Yeah, I enjoy catching up with the Voyagers. You always hear about it when they make some kind of news, but even without that, about once or twice a year I'll get the bug and go read up on what they've been doing and where they're doing it.
I so wish we had other old missions like this. While I love the adventure and romance of HSF, I've come to accept the idea that with our current resources (that is, the puny portion of our resources allotted to space exploration and study) it is far more practical and advantageous to have dozens, hundreds, even thousands of unmanned scientific missions shooting out in all directions at many different speeds.

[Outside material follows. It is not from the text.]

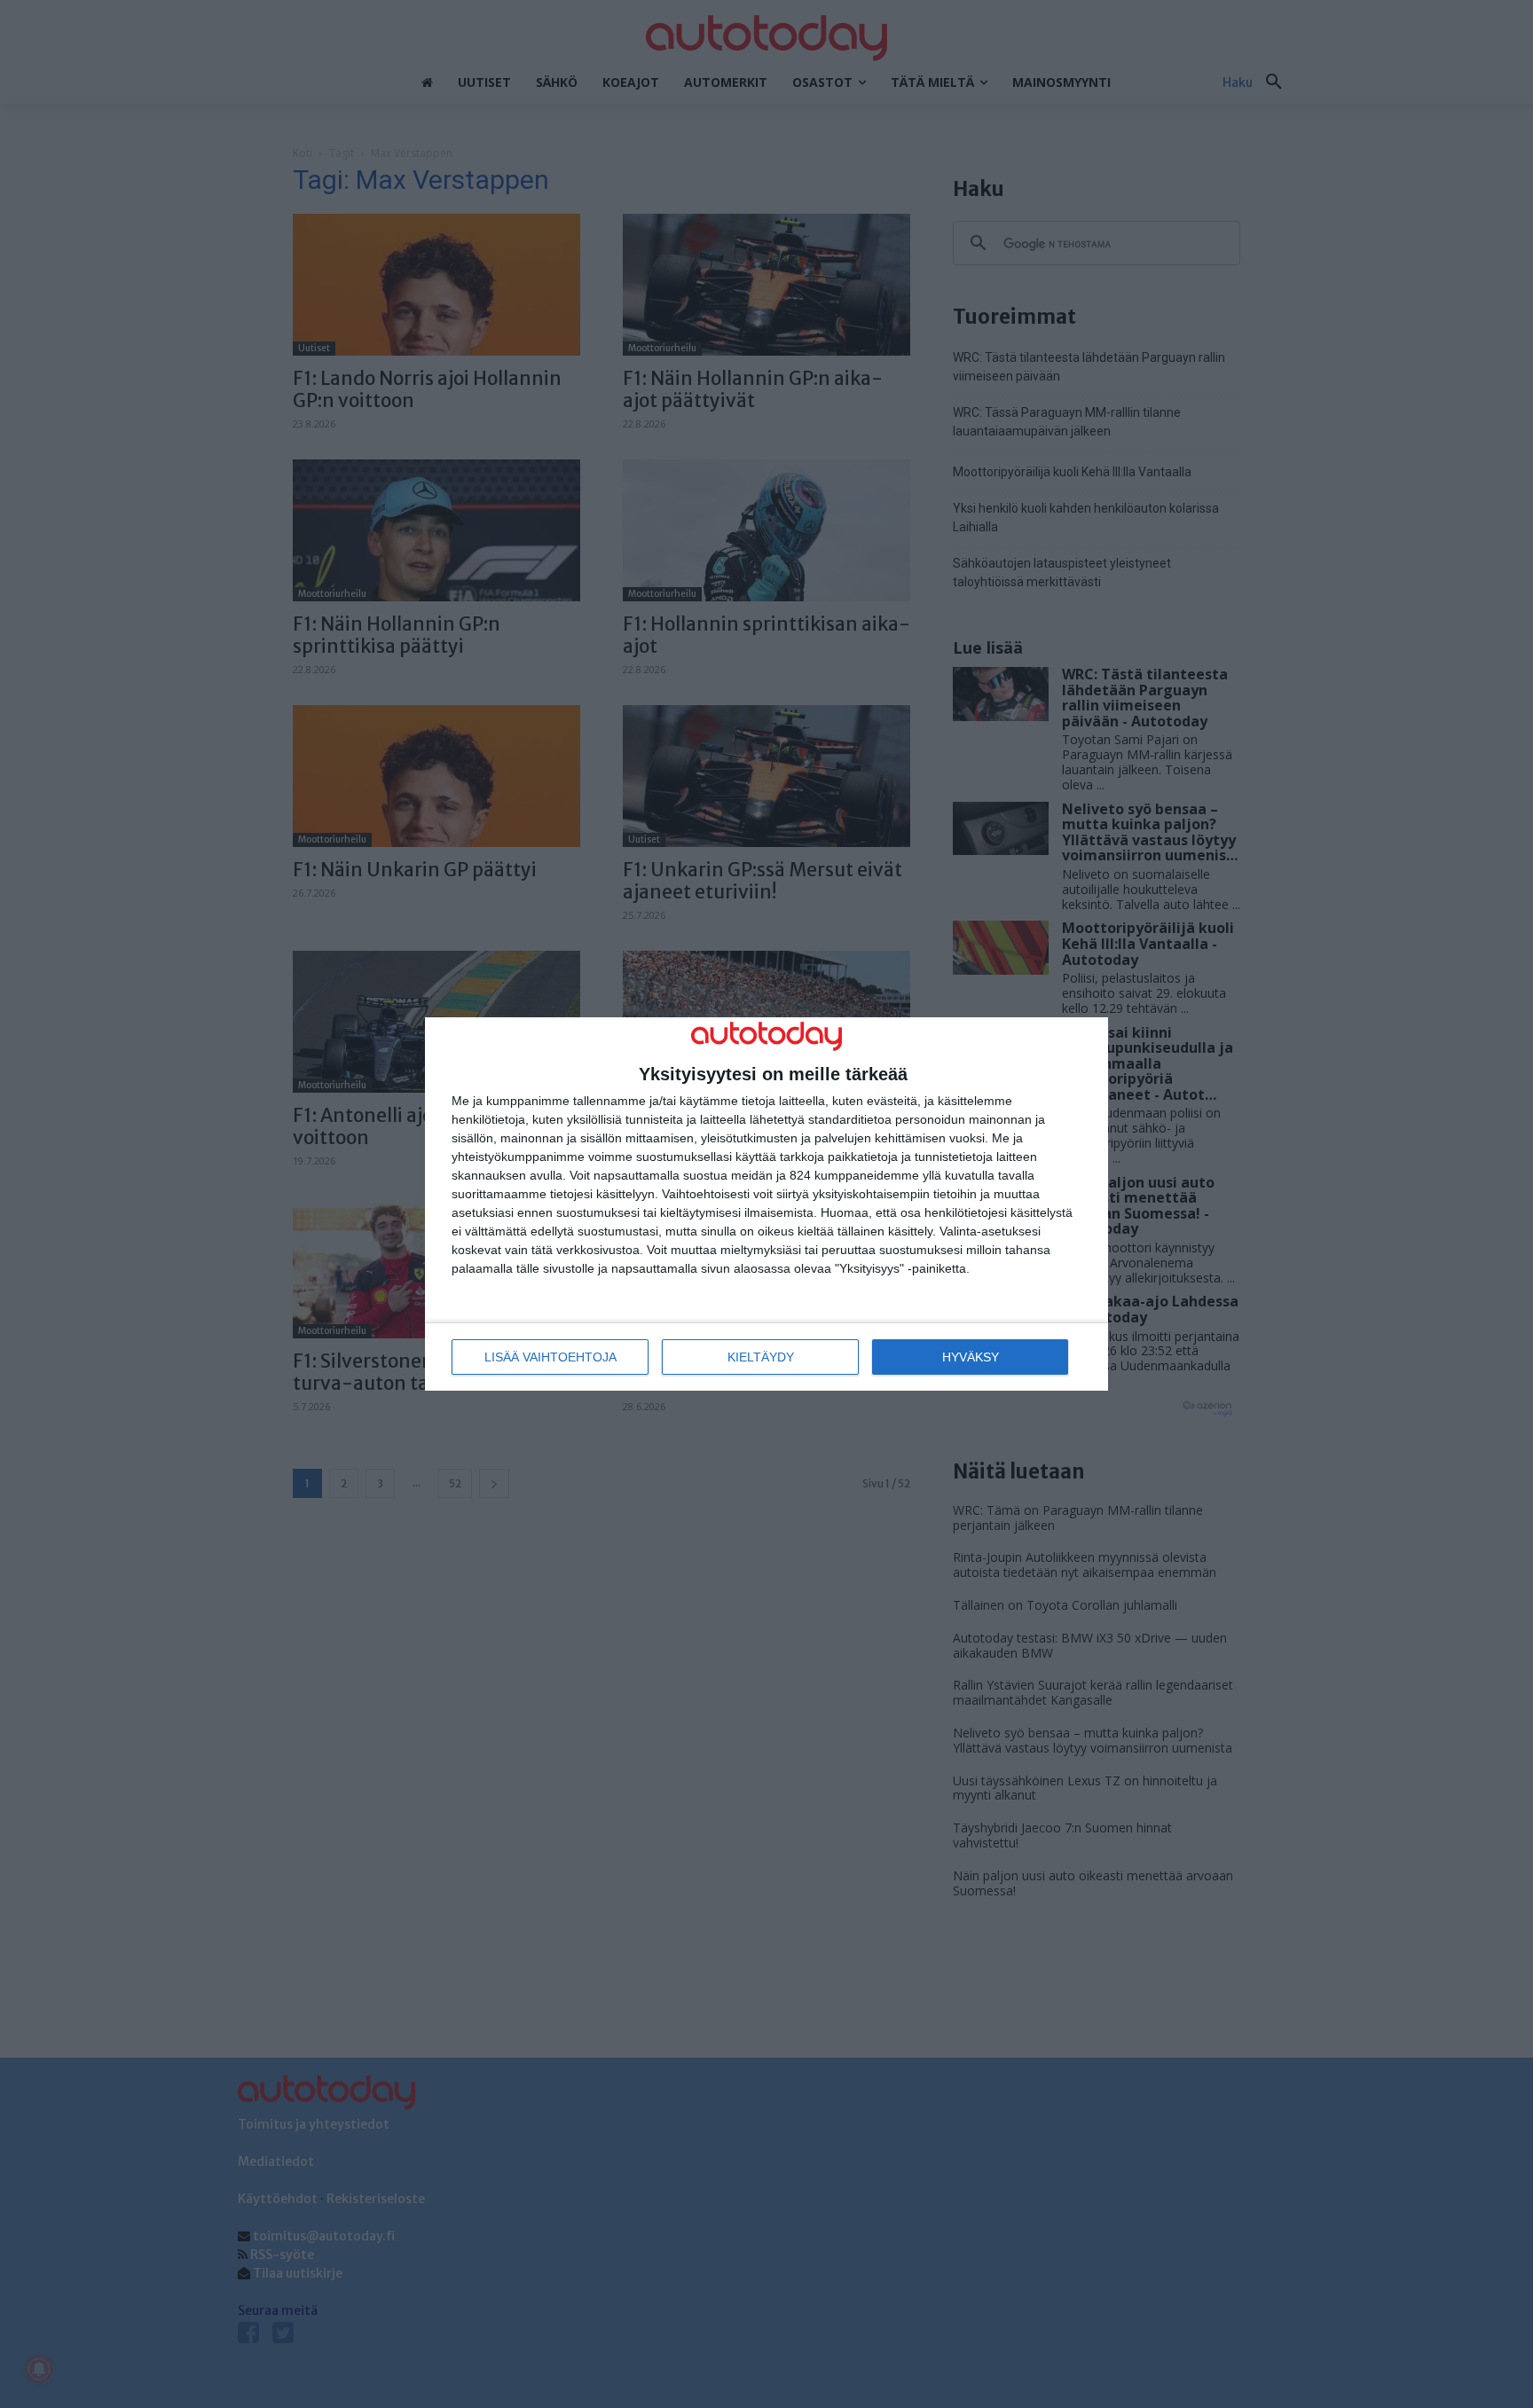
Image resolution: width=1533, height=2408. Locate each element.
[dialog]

Does anyone know the fastest practical speed we could attain for an unmanned spacecraft, while still doing valuable scientific research? I would assume that you can learn something at any speed, but it seems to reason that ideal craft for setting speed records may not be the ideal craft for gathering massive amounts of data.
I would love a mission of 30 (or more) similar spacecraft, all launched within a few years of each other. There would be mission goals for the whole program, possibly mission goals for small "fleets", and certainly mission goals for each craft. Maybe send two of these little guys for a few missions deemed of highest importance, like "Criticality 0". A few of the instruments would be (at least nearly) identical on all craft, but there would also been instruments tailored to each craft's individual of "fleet" mission.
Imagine 30-50 little guys buzzing in every direction sending data back to Earth for possibly hundreds of years. Expensive to maintain? You betcha *wink*. I bet it wouldn't even come to 1/4th of what the shuttle program has cost.